Study material:

—————

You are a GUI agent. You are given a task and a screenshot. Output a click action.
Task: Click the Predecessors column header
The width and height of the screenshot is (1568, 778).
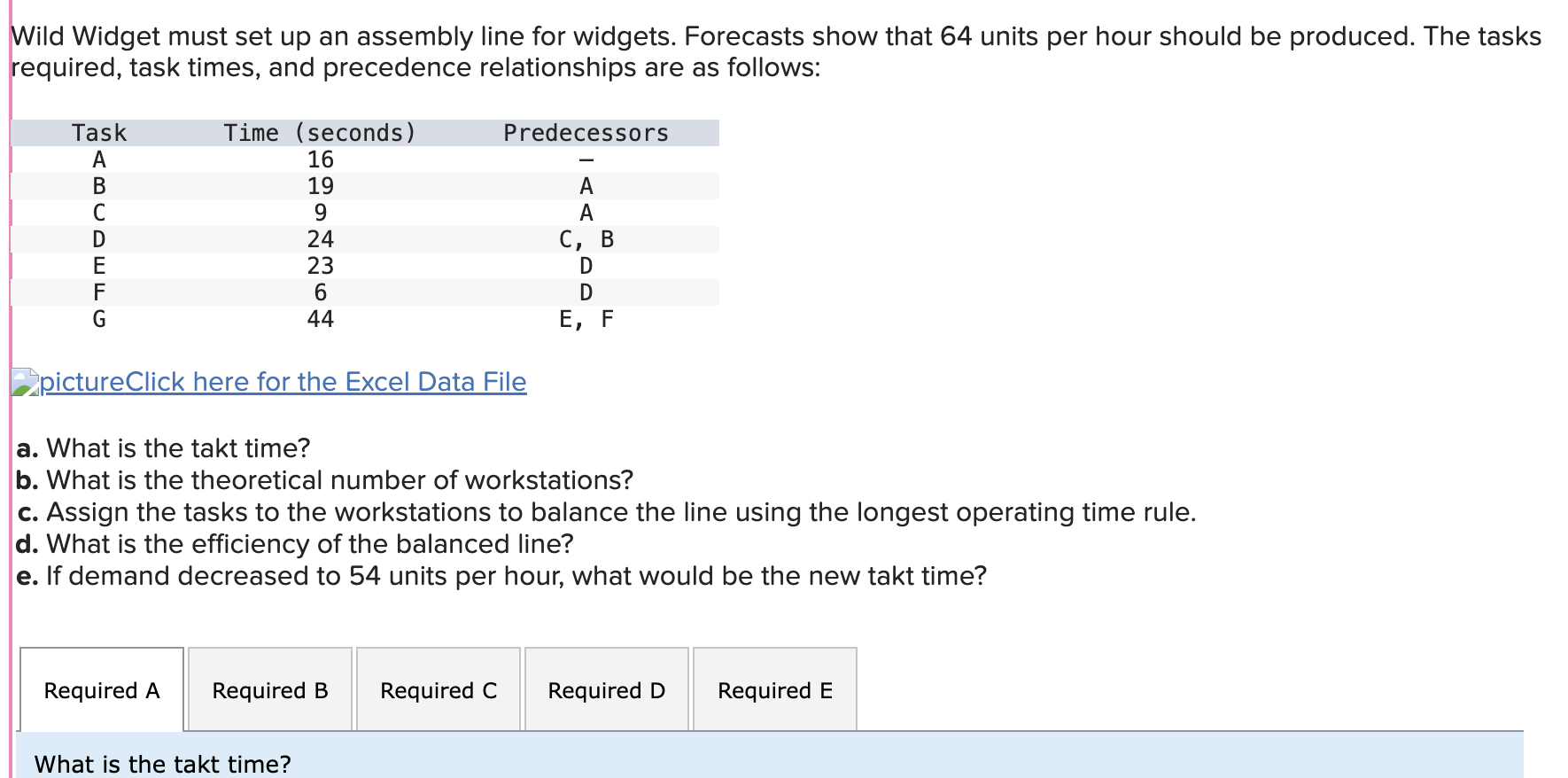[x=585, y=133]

—————

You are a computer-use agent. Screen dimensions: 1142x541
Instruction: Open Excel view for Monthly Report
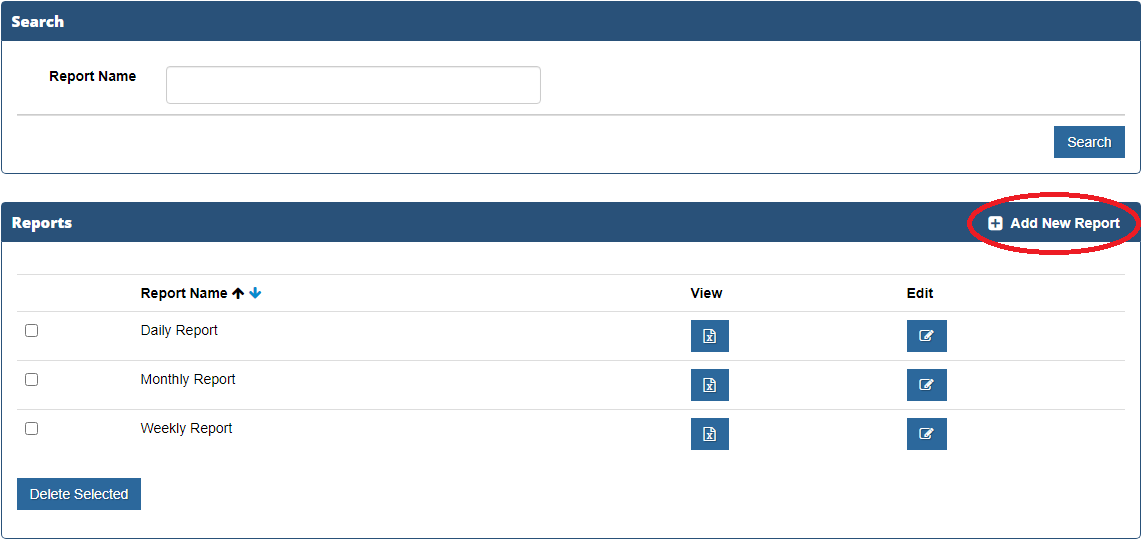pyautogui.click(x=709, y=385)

—————

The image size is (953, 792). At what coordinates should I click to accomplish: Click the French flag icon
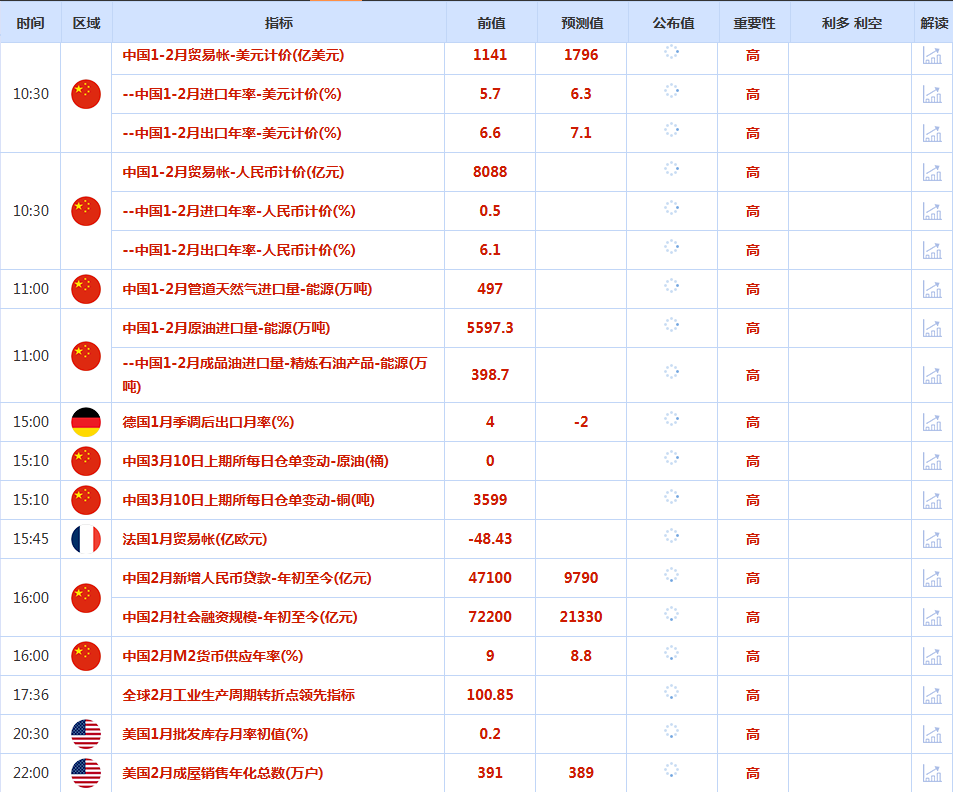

—————

About this task: Please return all lines in the material above that include the word "agent".

Finished task:
You are a GUI agent. You are given a task and a screenshot. Output a click action.
You are a computer-use agent. Screen dimensions: 1142x541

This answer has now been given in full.